The result shows that Holt-Winters Method with the additive trend and multiplicative seasonal parameter is the best. Let's visualize the forecast data.

In [None]:
# Use additive trend and multiplicative seasonal Holt-Winters method to forecast
exponential = ExponentialSmoothing(train_data, seasonal_periods=12, trend='add', seasonal='mul').fit()
exponential_forecast = exponential.forecast(len(test_data))

In [None]:
# Exponential forecast plot
forecast_plot(forecast_data = exponential_forecast,forecast_label = 'Holt-Winters Method Forecast')  

### <a name="ARIMAForecast">2.3 - ARIMA Forecast

#### <a name="LogTransform">2.3.1 - Log Transform

In [None]:
# Log Transform 
train_data_log = np.log(train_data)
train_data_log.plot()
plt.title("Logged Montly Milk Production Forecast")
plt.ylabel("Pounds per cow")

#### <a name="SeasonalDifferencing(Deseasonalize)">2.3.2 -  Seasonal Differencing (Deseasonalize)
`ARIMA` is only good at handling the data without seasonality. Let's remove the data seasonality by using the differencing technique with a `differencing_month = 12`. The `differencing_month` is determined base on the seasonality period of the data.

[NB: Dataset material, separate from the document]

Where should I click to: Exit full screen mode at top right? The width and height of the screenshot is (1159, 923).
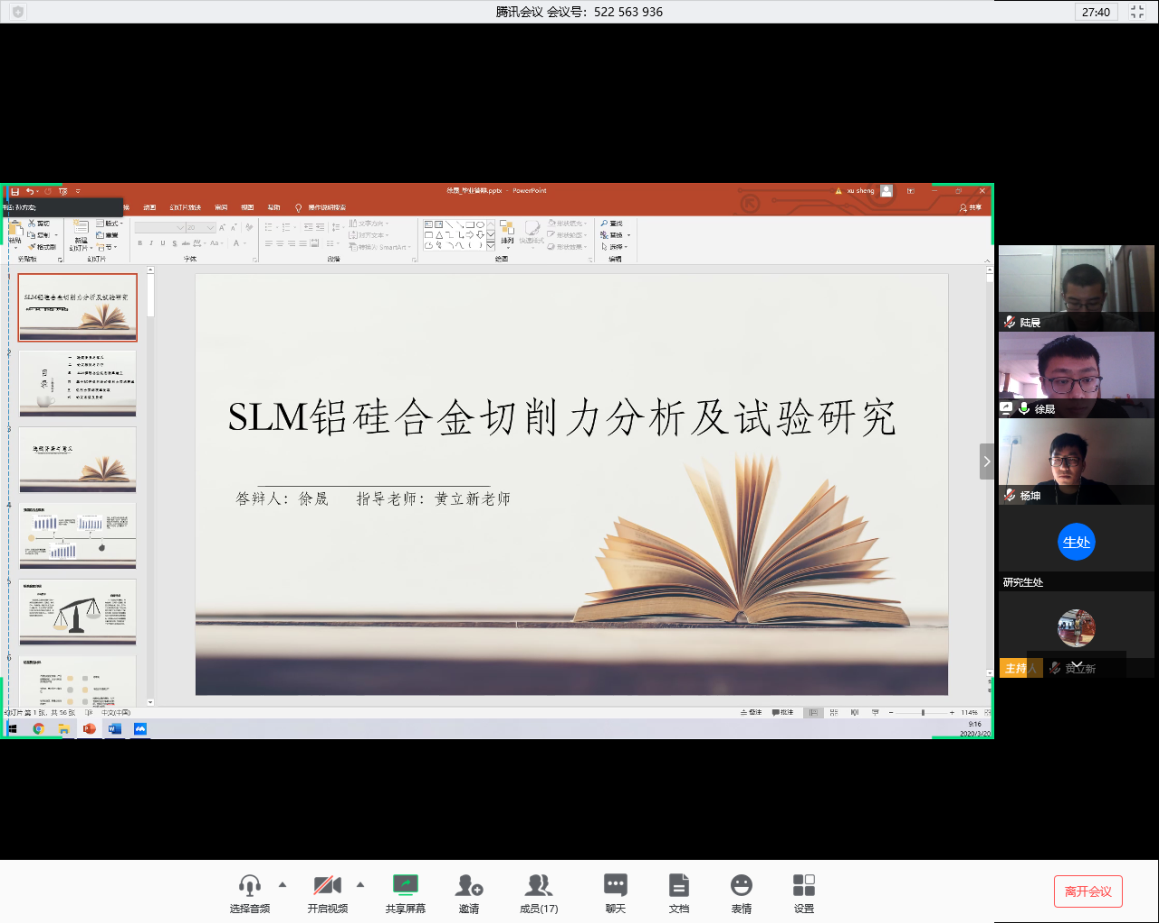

**How seasonal differencing work?**<br>
The table below shown the calculation process of seasonal differencing (seasonal period=2). 
> The seasonal period can be any values base on the nature of the time series data seasonal period.

After shifting the data down to two columns (due to seasonal period=2), perform subtraction to the `Data` and the shifted data (`Shift(2)`). Your final result will be the data that has been remove seasonality.
![concept](../../picture/seasonal_difference.png)


In [None]:
# Seasonal Differencing
differencing_month = 12 
remove_seasonal = train_data_log.diff(differencing_month)
deseasonal_data = remove_seasonal[differencing_month:]
deseasonal_data.plot()
plt.title("Deseasonalize Montly Milk Production Forecast")
plt.ylabel("Pounds per cow")

After removing the seasonality, it is essential to perform an `ADF` test to check whether the data is achieved through stationary data. The data after seasonal differencing still have the trend properties, which will make the data non-stationary.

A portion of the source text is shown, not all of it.